A sufficient amount of protein is necessary to support muscle growth and repair. It is generally recommended that athletes consume 1.5-2.0 grams of protein per kilogram of body weight per day, depending on their fitness level and goals. Some studies found that consuming more than 30g of protein in a single meal did not significantly enhance muscle protein synthesis. Therefore it might be better to distribute the required protein intake into more, smaller meals per day e.g. for a 90kg person 6 meals containing 30g of protein each.
Consuming carbohydrates before and after exercise can also help to support muscle glycogen stores and enhance recovery. Additionally, athletes should aim to consume an adequate amount of healthy fats, vitamins, and minerals.
FAQ: What happens if I exercise properly but don’t eat enough protein?

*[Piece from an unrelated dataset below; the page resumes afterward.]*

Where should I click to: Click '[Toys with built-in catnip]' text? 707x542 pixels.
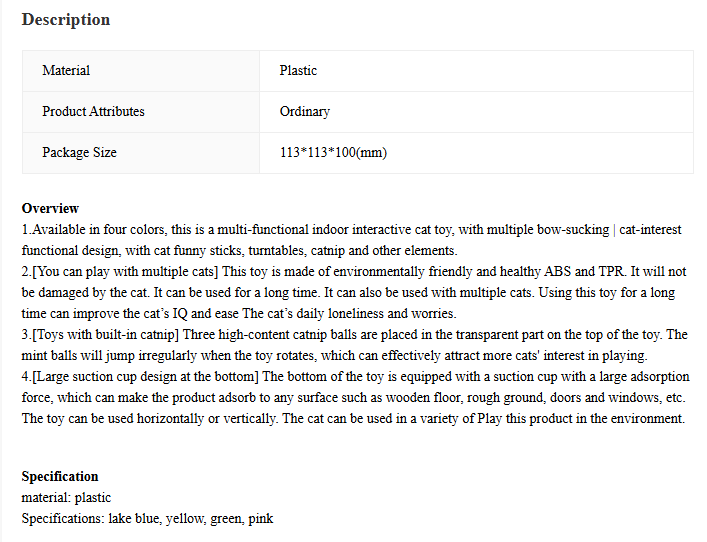point(106,335)
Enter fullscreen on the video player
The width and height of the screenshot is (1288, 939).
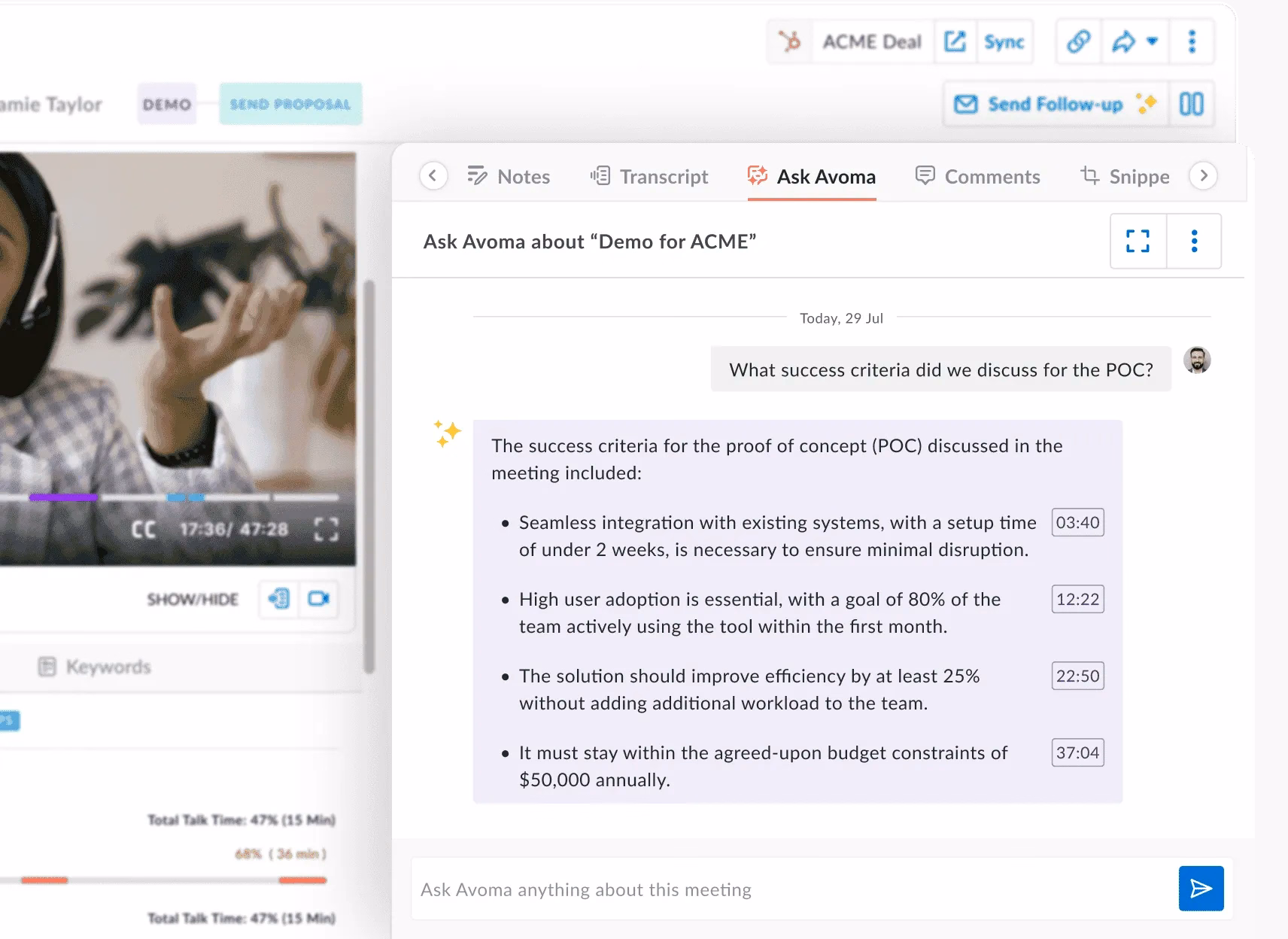click(326, 530)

To repair and rebuild the muscle after resistance training the body uses amino acids that are the building blocks of protein and are necessary for protein synthesis. If you don’t consume enough protein, your body won’t be able to rebuild the muscle tissue effectively. Low protein intake at increased physical activity levels may also increase the recovery time needed and weaken the immune system.

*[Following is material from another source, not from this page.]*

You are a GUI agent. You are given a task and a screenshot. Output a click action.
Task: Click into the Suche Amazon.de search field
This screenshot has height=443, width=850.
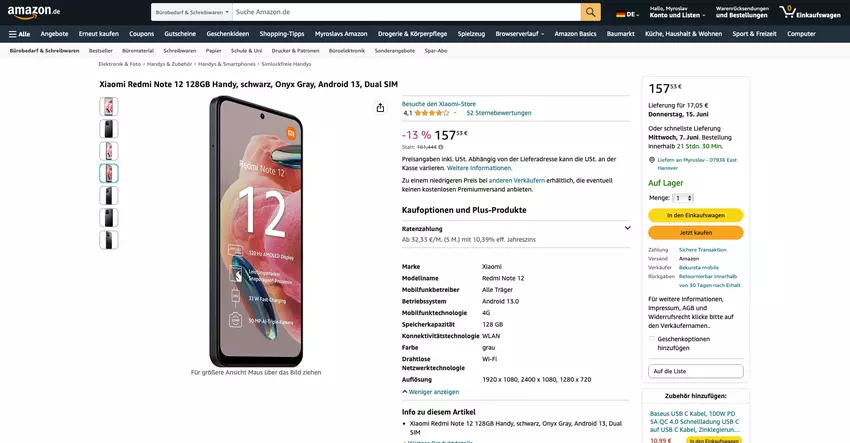click(x=405, y=12)
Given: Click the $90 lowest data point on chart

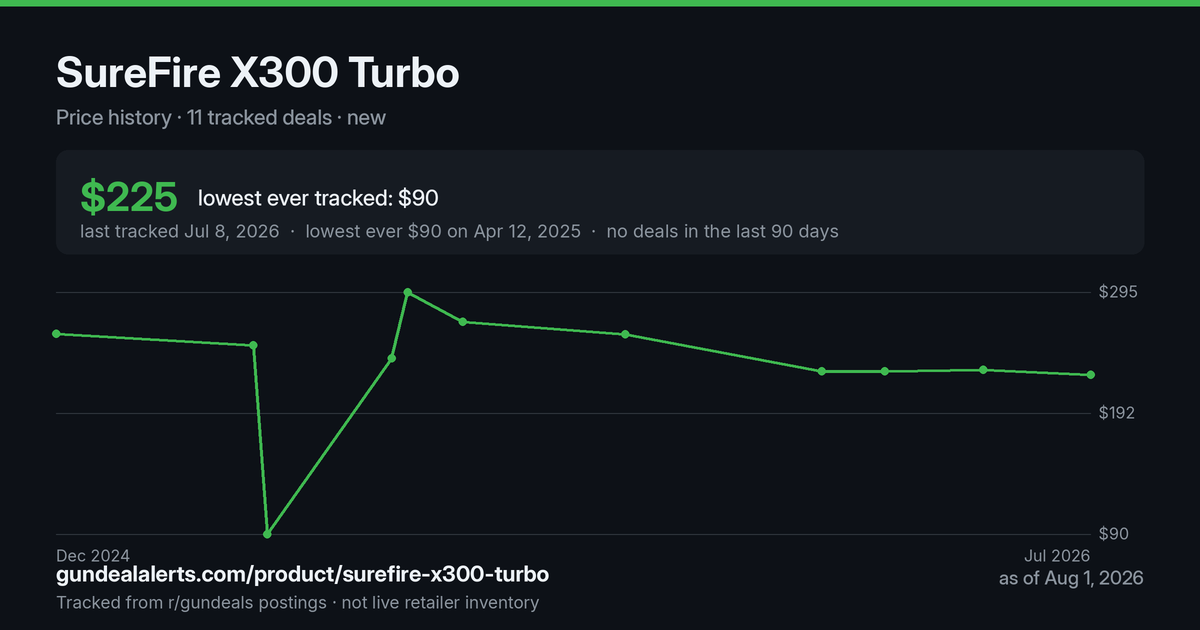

Adequate rest time between workouts is crucial for muscle growth and injury prevention.
During sleep, the body repairs and rebuilds the muscle tissue that has been damaged during exercise. The release of growth hormones during sleep promotes protein synthesis which is an important prerequisite for muscle growth.

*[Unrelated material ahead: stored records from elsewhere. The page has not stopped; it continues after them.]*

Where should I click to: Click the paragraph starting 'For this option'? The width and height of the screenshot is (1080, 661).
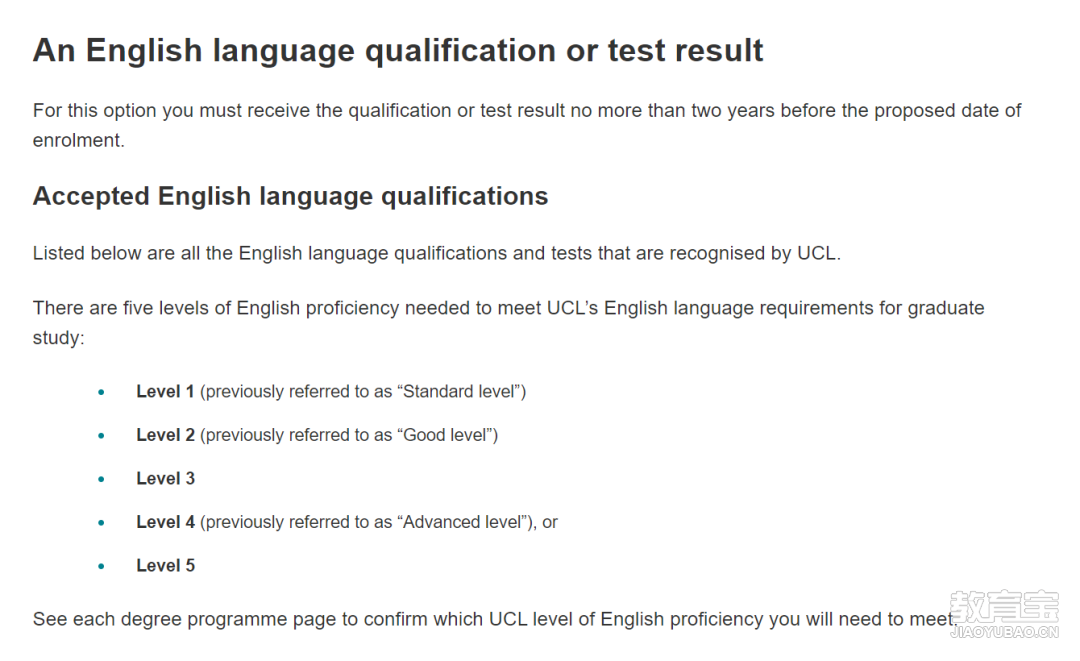pos(527,125)
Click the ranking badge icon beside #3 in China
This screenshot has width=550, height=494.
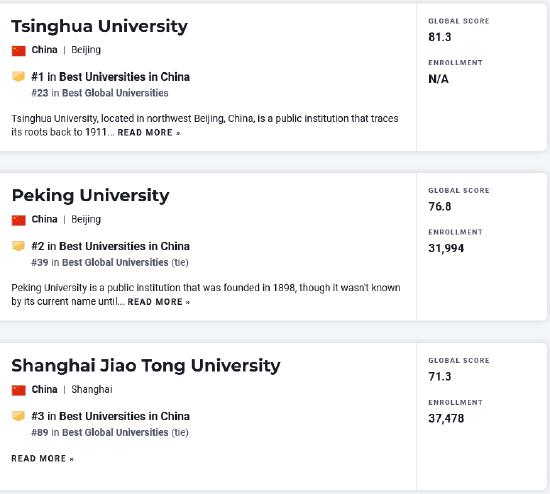(x=18, y=416)
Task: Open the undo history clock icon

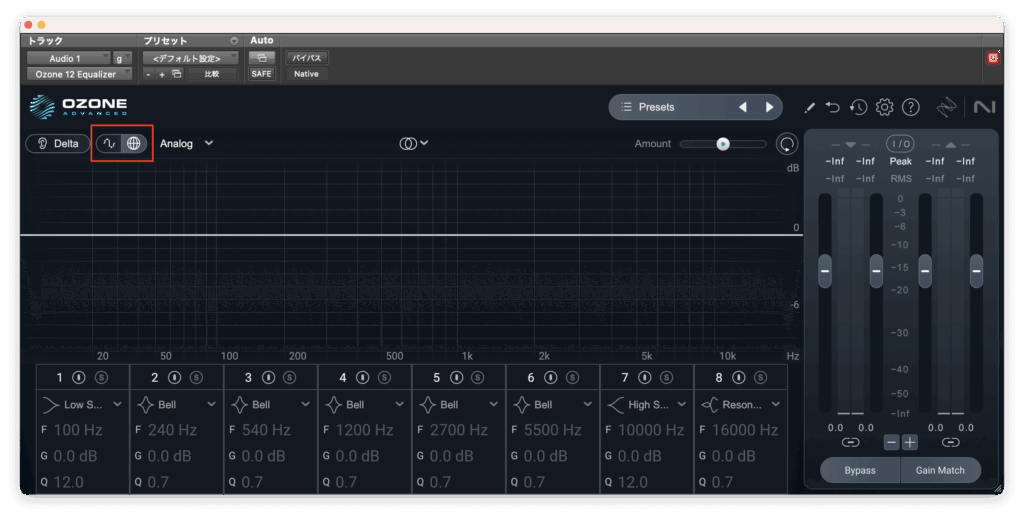Action: 858,107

Sleep and rest also help with cortisol regulation. Cortisol is a hormone that is released in response to stress such as exercise. High levels of cortisol can have an adverse catabolic effect on muscle growth as they break down muscle tissue.
How to exercise for optimal muscle growth?
When it comes to resistance training there are three main factors that influence muscle hypertrophy:
Gradually increase intensity
In order to trigger muscle adaptation we need to challenge our muscles with sufficient intensity. This means doing exercises that feel difficult enough to fatigue the muscle within a certain number of repetitions.
Progressive mechanical tension overload or progressive overload for short is one of the major ingredients of muscle growth and architecture. This is achieved by gradually increasing the intensity of the workouts. In calisthenics, you can do it by choosing a more difficult version of the exercises on the progression chart or by adding weight.
Keep volume in mid-range
This refers to the amount of work you do in a given time period, most typically we measure it by the total number of sets and repetitions in one or more workouts.
Volume and intensity go hand in hand and can affect whether the adaptation results in increased muscle mass, strength or endurance.
Higher load and lower number of repetitions (1-5) coupled with longer rest times (3-5 mins) trigger a high level of neural adaptation by recruiting fast-twitch muscle fibers. This type of workout is mainly beneficial for strength development while also contributing to hypertrophy.
Higher volume is generally better for muscle growth than low volume. There is no agreement however in the scientific community as to what is the “ideal volume” for hypertrophy. The safe bet is to exercise within a moderate rep, set and load range. For optimal hypertrophy try to stay within 6-12 repetitions while completing 3-6 sets of each exercise. Choose the exercises from the calisthenics progression chart that you can perform in a good form and in a way that fatigue doesn’t set in outside of the recommended rep and set ranges.
There is also proof that it’s possible to build muscle with moderately difficult exercises performed over more than 12 repetitions per set – the key here is to go with a moderate volume and perform each set to fatigue.
Balance frequency with recovery
To maximize muscle hypertrophy each muscle group has to be targeted/trained frequently enough to stimulate growth. It’s important to keep in mind that intensity and frequency have to be inversely correlated. The more often you exercise the easier your individual workouts have to be in order to recover and progress.